P53 target miR-29c-3p suppresses colon cancer cell invasion and migration through inhibition of PHLDB2

Abstract

miR-29c-3p is a potential tumor suppressor microRNA that is reportedly downregulated in several types of human cancers, but its role in colon cancer remains to be elucidated. Meanwhile, TP53, one of the most important tumor suppressors, is highly mutated in colon cancer. In the attempt to connect p53 and miR-29c-3p, we found that the upstream of miR-29c-3p gene contains a functional p53 consensus responsive element that is driven by p53 transcriptional factor activity, suggesting miR-29c-3p as a direct p53 target gene.
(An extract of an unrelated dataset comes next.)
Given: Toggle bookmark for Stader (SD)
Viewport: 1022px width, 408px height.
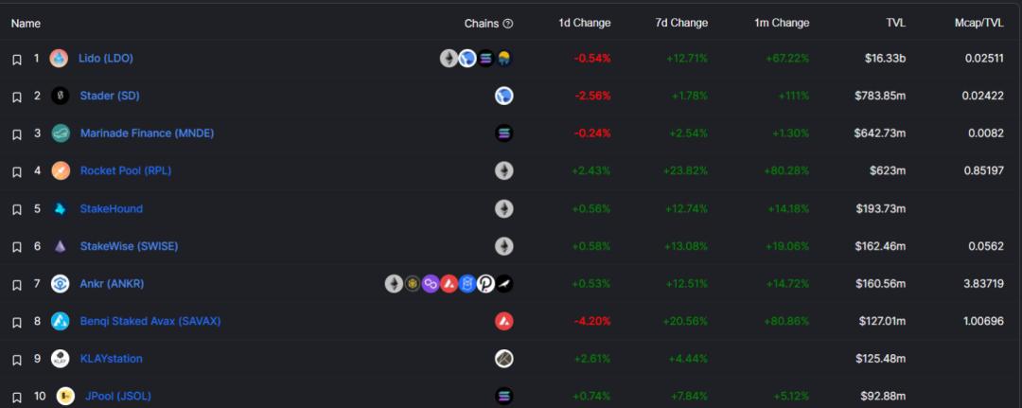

Through online software prediction and in vivo validation, we demonstrated that Pleckstrin Homology Like Domain Family Member 2 (PHLDB2) is a valid miR-29c-3p target gene. Analysis of human cancer databases available from PROGgeneV2 showed that higher expression of PHLDB2 is associated with shorter overall survival and metastasis-free survival of colon cancer patients. Further, suppression of colon cancer cell invasion and migration by miR-29c-3p was significantly attenuated in the presence of ectopic PHLDB2, indicating PHLDB2 is a critical downstream target of miR-29c-3p. Collectively, our findings present the first to elucidate that miR-29c is a direct p53 target gene, and also identify PHLDB2 as an important miR-29c target gene involved in colon cancer metastasis.